Iñaki Ortega  Doctor en economía en la Universidad en internet UNIR y LLYC

Las pilas se han gastado

Quienes padecen el síndrome de burnout tienen la sensación de estar fundidos, agotados, quemados por ejercer su trabajo.
Un hombre corriendo hacia el trabajo.
GTRES

Agotados. Así se sienten ocho de cada diez trabajadores del mundo. Una abrumadora mayoría de empleados (81%) están exhaustos tras dos años de pandemia, teletrabajo e incertidumbre laboral. Los datos surgen de una encuesta que elabora una prestigiosa firma de recursos humanos en la que se pone de manifiesto el deterioro de las fuerzas de los asalariados respecto al año anterior. De hecho, en Europa, cerca de la mitad, afirman sin rubor alguno, que no están satisfechos con su empleo.

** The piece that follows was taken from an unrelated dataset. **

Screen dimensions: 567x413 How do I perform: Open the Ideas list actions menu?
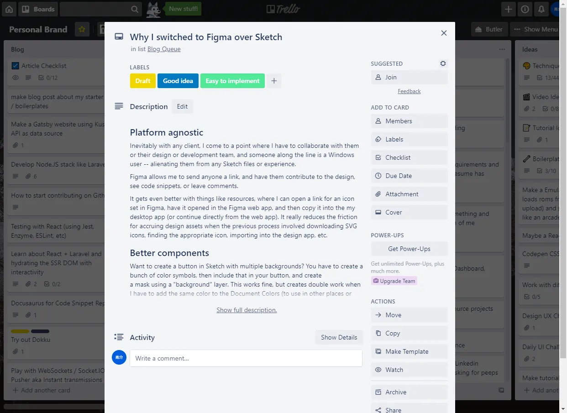[502, 49]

Si hacemos un cálculo rápido, un adulto pasa por lo menos un cuarto de su vida activa trabajando. Al mismo tiempo, los científicos de la salud nos llevan avisando con estudios longitudinales de ese descontento deriva en estrés laboral con gravísimas consecuencias para la salud. Está claro que estos razonamientos han pesado en los más de 50 millones de empleados en los Estados Unidos que desde hace un año presentan su renuncia para buscar un mejor trabajo.

Pero por favor, no quiero que ahora te precipites y pidas la cuenta a tu superior. Estamos en España y nuestro mercado laboral no es tan dinámico como el americano. Al mismo tiempo, tienes que saber que, aunque te sientas como si las pilas se te hubieran gastado, igual no tiene del todo la culpa tu empleador. Esa sensación de cansancio, falta de fuerzas y fatiga al afrontar cada día de trabajo, en el mes de mayo, se llama astenia primaveral. Y se pasa sin necesidad de decirle al jefe que no le soportas ni un minuto más.

Este año la astenia ha encontrado un aliado para inocularse en la fuerza laboral: el agotamiento pandémico. Son dos años muy largos de crisis que para colmo la guerra de Ucrania los ha alargado con mayor incertidumbre si cabe. Cientos de miles de españoles van cada día a trabajar pensando que pueden ser despedidos, otros tantos que no saben si la semana siguiente el ERTE se acabará. Por no hablar de los teletrabajadores que, tras tanto tiempo sin ver a colegas de oficina, están perdiendo la conexión emocional con sus compañías. Jóvenes precarios que ven pasar reformas laborales, pero siguen sin un horizonte de promoción por el maldito virus. Familias que asisten atónitas a que los colegios sigan con horarios que exigen malabares a los padres para conciliar trabajo e hijos.

La primavera pasará y también el virus y la guerra, pero tú no puedes quedarte sin pilas. Hay que recargar las baterías para afrontar nuevas crisis y nuevas astenias que seguramente vendrán. Cuando las pilas se gastan hay que cambiarlas; si la batería flaquea urge buscar un enchufe. A ti te toca saber qué es lo que hace que tu energía suba y se acerque al 100% y así evitar que el cansancio te confunda y acabes tomando decisiones equivocadas. Mientras lo piensas, las vacaciones de verano ya no están muy lejos, por suerte.